▸ **Exercise data**

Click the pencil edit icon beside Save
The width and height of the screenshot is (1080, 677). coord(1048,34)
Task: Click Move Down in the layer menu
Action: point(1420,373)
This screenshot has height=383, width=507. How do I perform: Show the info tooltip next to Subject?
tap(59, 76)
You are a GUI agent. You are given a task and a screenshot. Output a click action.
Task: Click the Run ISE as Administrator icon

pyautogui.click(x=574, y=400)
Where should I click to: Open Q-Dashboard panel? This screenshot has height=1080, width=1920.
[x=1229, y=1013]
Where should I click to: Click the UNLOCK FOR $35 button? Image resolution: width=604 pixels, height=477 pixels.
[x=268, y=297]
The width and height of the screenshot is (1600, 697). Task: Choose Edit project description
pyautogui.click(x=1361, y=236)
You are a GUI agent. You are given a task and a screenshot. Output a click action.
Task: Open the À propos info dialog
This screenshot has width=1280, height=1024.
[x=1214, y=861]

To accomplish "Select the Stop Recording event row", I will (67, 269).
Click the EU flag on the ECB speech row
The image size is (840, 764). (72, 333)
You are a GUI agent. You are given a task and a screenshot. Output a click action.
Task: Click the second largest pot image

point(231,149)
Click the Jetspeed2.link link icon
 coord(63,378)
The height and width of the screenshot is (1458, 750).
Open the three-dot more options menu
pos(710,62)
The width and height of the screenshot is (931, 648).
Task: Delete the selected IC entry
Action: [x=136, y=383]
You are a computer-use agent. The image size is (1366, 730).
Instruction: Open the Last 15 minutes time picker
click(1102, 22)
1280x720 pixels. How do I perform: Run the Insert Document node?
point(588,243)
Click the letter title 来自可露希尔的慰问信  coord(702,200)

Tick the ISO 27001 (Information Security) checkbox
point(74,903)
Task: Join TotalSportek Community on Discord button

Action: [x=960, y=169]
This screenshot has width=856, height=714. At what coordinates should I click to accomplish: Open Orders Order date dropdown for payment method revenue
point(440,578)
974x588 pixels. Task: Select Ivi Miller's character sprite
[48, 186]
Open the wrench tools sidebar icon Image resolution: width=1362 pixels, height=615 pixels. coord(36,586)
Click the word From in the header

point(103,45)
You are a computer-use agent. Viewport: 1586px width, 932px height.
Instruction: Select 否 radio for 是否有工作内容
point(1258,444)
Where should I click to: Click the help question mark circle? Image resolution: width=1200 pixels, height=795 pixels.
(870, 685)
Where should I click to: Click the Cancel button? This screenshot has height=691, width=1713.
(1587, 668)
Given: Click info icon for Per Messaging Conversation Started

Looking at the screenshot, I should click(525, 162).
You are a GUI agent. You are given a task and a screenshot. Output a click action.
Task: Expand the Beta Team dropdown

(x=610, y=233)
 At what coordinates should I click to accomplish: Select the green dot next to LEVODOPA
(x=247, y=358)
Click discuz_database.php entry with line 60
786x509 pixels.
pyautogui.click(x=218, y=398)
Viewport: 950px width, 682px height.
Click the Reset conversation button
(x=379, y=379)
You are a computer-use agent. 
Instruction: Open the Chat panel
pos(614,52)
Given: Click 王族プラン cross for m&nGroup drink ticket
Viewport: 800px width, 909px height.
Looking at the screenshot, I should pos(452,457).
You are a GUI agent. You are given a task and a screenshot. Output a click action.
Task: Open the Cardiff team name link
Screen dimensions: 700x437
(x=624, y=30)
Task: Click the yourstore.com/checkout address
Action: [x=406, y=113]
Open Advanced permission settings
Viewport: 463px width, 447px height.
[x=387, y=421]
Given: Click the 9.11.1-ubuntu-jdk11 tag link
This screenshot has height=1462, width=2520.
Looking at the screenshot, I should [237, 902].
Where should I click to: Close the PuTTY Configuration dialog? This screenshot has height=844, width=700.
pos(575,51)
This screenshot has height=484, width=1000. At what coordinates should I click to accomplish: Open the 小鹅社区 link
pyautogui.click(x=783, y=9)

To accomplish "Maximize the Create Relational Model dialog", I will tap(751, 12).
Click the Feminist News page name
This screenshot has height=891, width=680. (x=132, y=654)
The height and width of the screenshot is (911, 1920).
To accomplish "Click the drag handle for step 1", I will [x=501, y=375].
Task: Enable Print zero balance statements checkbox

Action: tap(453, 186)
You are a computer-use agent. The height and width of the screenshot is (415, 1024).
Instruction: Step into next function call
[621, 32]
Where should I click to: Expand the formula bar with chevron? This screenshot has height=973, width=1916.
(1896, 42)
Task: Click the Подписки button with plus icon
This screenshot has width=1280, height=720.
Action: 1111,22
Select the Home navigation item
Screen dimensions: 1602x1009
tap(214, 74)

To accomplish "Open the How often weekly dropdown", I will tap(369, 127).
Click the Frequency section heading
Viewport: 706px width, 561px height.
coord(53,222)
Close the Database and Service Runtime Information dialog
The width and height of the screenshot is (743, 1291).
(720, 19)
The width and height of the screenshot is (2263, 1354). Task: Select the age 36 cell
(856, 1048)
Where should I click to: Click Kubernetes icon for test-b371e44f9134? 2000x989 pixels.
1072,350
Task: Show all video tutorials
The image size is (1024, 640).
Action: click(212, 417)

▸ **What you have to do**
Reproduce exactly the lines of the records above from the one with "Click the letter" to the one with "Viewport: 950px width, 682px height.", both included, and leave out everything else.

▸ **Response to this exercise**
Click the letter title 来自可露希尔的慰问信  coord(702,200)

Tick the ISO 27001 (Information Security) checkbox
point(74,903)
Task: Join TotalSportek Community on Discord button

Action: [x=960, y=169]
This screenshot has width=856, height=714. At what coordinates should I click to accomplish: Open Orders Order date dropdown for payment method revenue
point(440,578)
974x588 pixels. Task: Select Ivi Miller's character sprite
[48, 186]
Open the wrench tools sidebar icon Image resolution: width=1362 pixels, height=615 pixels. coord(36,586)
Click the word From in the header

point(103,45)
You are a computer-use agent. Viewport: 1586px width, 932px height.
Instruction: Select 否 radio for 是否有工作内容
point(1258,444)
Where should I click to: Click the help question mark circle? Image resolution: width=1200 pixels, height=795 pixels.
(870, 685)
Where should I click to: Click the Cancel button? This screenshot has height=691, width=1713.
(1587, 668)
Given: Click info icon for Per Messaging Conversation Started

Looking at the screenshot, I should click(525, 162).
You are a GUI agent. You are given a task and a screenshot. Output a click action.
Task: Expand the Beta Team dropdown

(x=610, y=233)
 At what coordinates should I click to accomplish: Select the green dot next to LEVODOPA
(x=247, y=358)
Click discuz_database.php entry with line 60
786x509 pixels.
pyautogui.click(x=218, y=398)
Viewport: 950px width, 682px height.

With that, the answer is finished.